Regarding dealing with space leaks, my advice is the following:

  1. Make invalid laziness unrepresentable. That is, design your types to be free of space leaks in the first place. In the same way you simply wouldn’t use strings "TRUE" and "FALSE" to represent booleans, don’t use data MyPair = Pair Int Int to represent a pair of fixed-precision integers. When evaluated it’s not a pair of evaluated fixed-precision integers! It’s a pair of (either a fixed-precision integer or thunk (potential space leak)). Instead, use data MyPair = Pair !Int !Int.

    Similarly, don’t use data MyPair2 = Pair !Int !(Maybe Int). There’s a thunk (potential space leak) hiding in that Maybe. Instead use data MyPair2 = Pair !Int !(Strict (Maybe Int)). (See the strict-wrapper library.)

  2. Use th-deepstrict to confirm that the data types that you are defining don’t hide space leaks.

  3. Only use the space-leak-free versions of various library functions. This is a bit more awkward, because you have to know which to avoid. For example, you should only ever use foldl' not foldl, Data.IORef.modifyIORef' not Data.IORef.modifyIORef, and Control.Monad.Trans.State.modify' not Control.Monad.Trans.State.modify.

    (Maybe one day this knowledge will be encoded into stan or some other static analyser, so everyone doesn’t have to just remember it.)
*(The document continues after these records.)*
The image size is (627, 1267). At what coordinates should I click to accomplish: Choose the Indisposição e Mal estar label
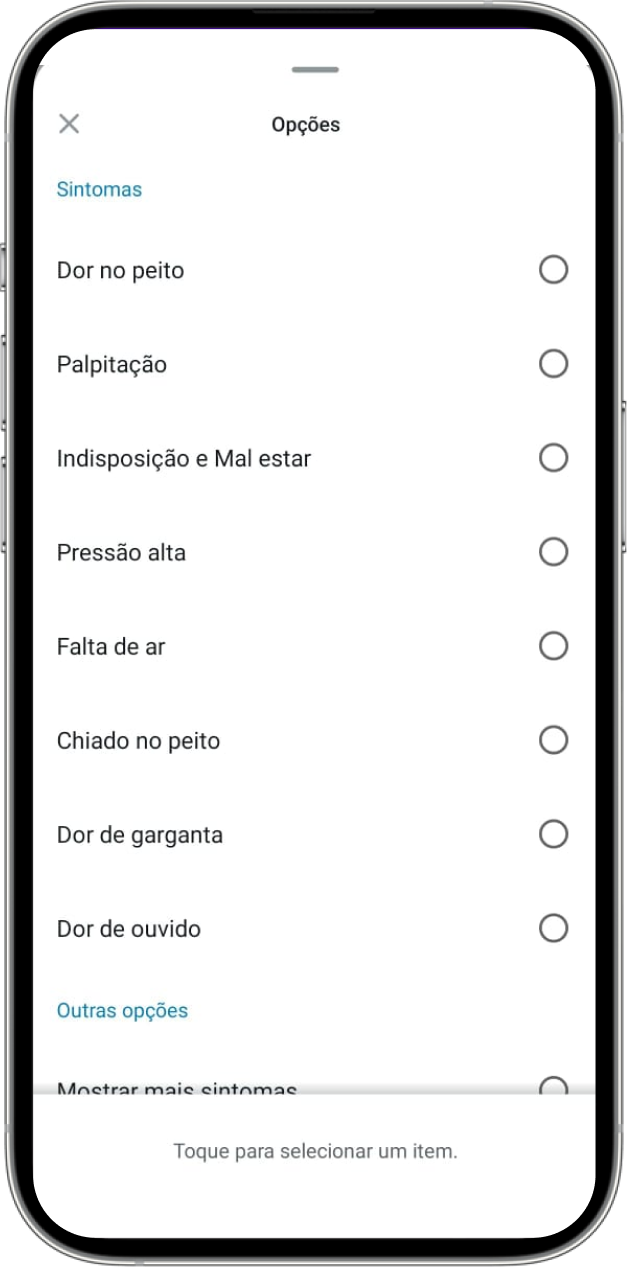pyautogui.click(x=183, y=459)
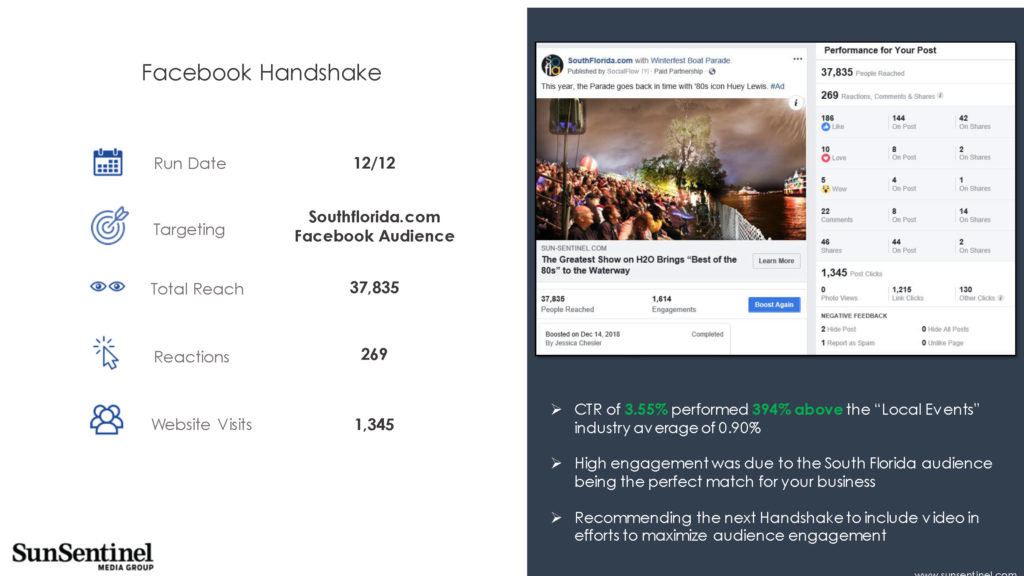Screen dimensions: 1024x576
Task: Click the SouthFlorida.com profile avatar
Action: click(552, 65)
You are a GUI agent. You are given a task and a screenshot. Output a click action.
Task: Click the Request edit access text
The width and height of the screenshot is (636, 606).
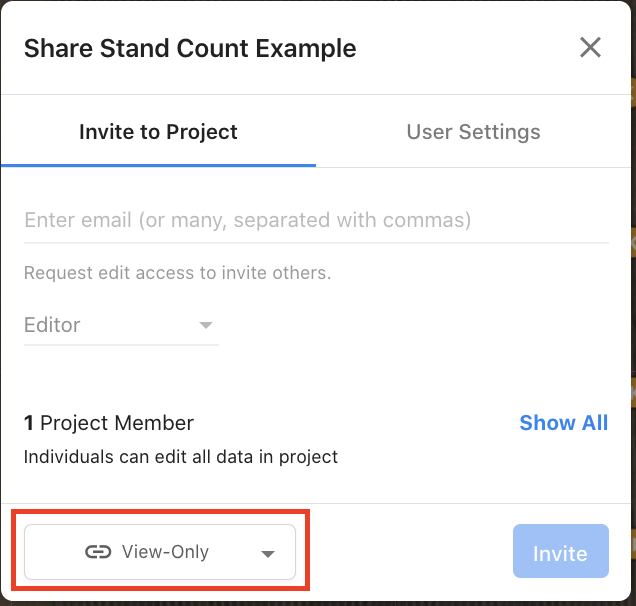tap(178, 273)
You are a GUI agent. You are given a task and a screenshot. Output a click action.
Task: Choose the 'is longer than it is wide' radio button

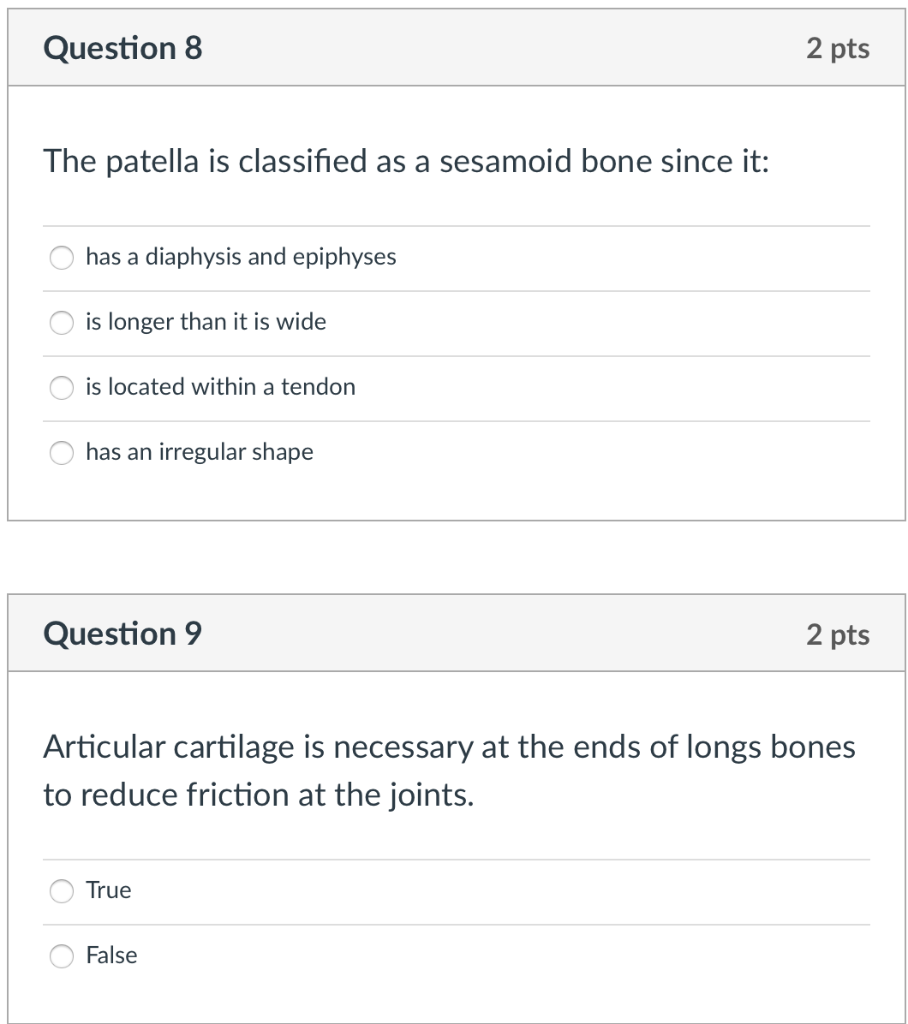(x=62, y=323)
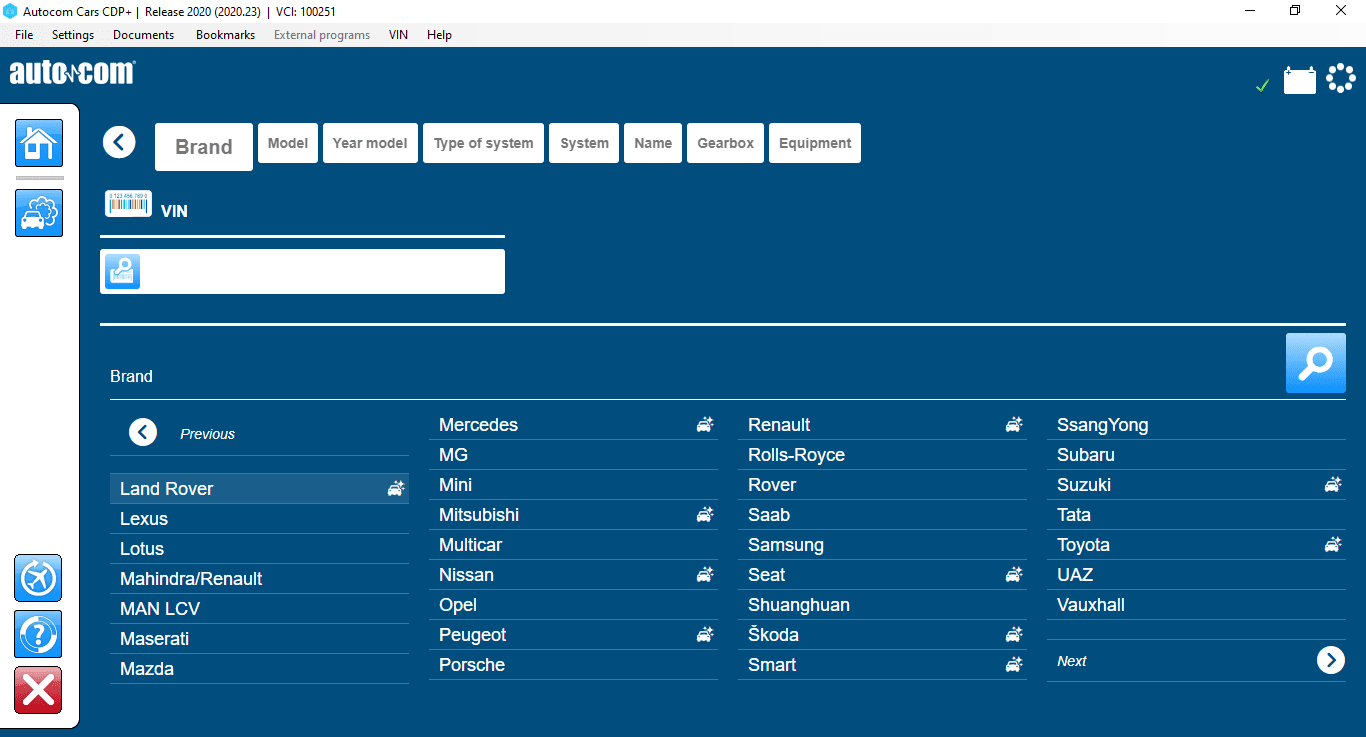This screenshot has height=737, width=1366.
Task: Open the vehicle diagnostics car icon in sidebar
Action: [39, 213]
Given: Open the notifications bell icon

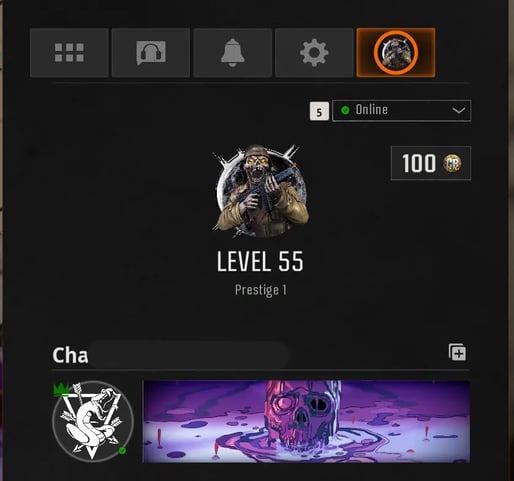Looking at the screenshot, I should tap(233, 53).
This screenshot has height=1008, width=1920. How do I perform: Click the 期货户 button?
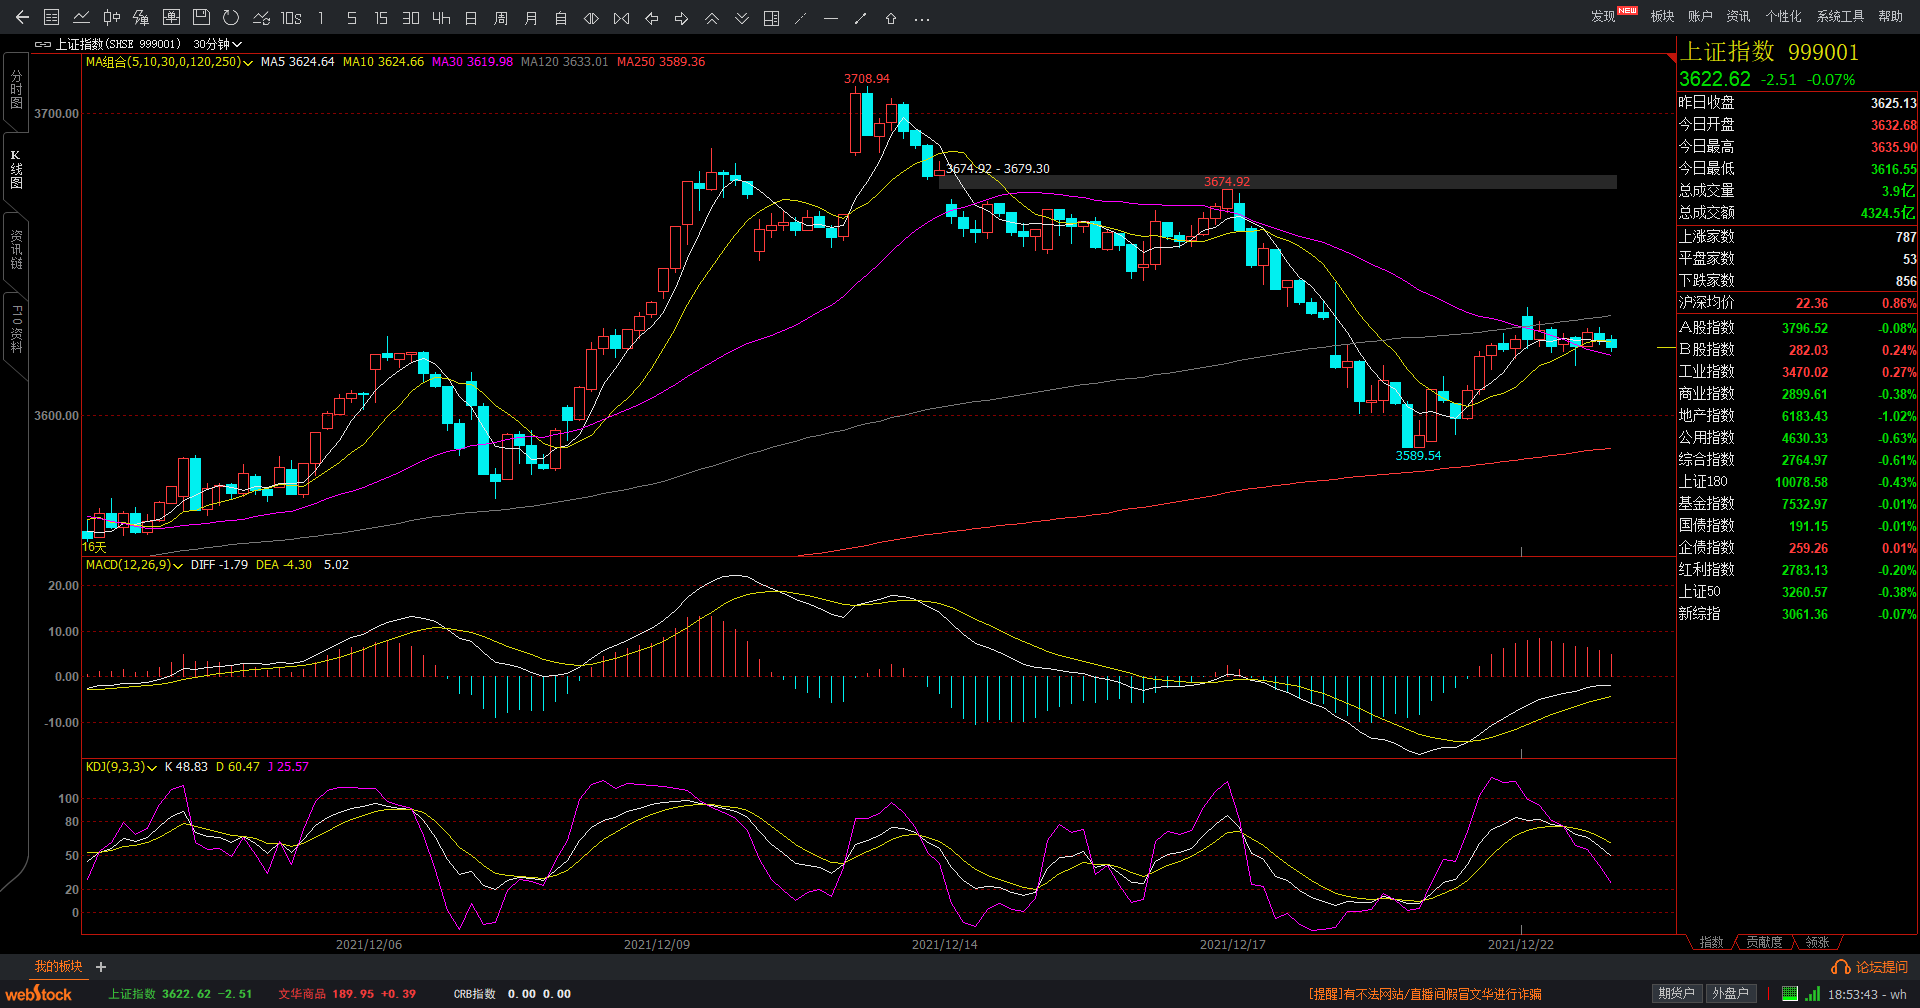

  4. If you come across a space leak nonethless, use GHC’s heap profiler with retainer profiling. That should give you a good idea of which data type the space leak occurs in. Then, if it’s your data type, you can go back to 1 to fix it, perhaps using nothunks to help diagnose. Once fixed use th-deepstrict to ensure that the data type doesn’t regress. On the other hand, if the space leak is in a library you’re using then it’s more tricky. I guess file a bug report upstream, for example my patch to megaparsec.

I don’t think I really follow this. It’s not a question of “functions benefitting from correct types”. It’s a question of enforcing invariants on your data types (as @kosmikus explains in the linked video). If there’s no need for laziness in your data type then enforce its absence by making invalid laziness unrepresentable and it will be space leak free! The point of making invalid laziness unrepresentable is that deepseq becomes simple the same as seq. There is no longer and deep laziness to seq! deepseq is a massive anti-pattern. If you find yourself using it then something has likely gone terribly wrong. (For a discussion around the boundary between legitimate deepseq use and anti-pattern use, see Deepseq versus "make invalid laziness unrepresentable").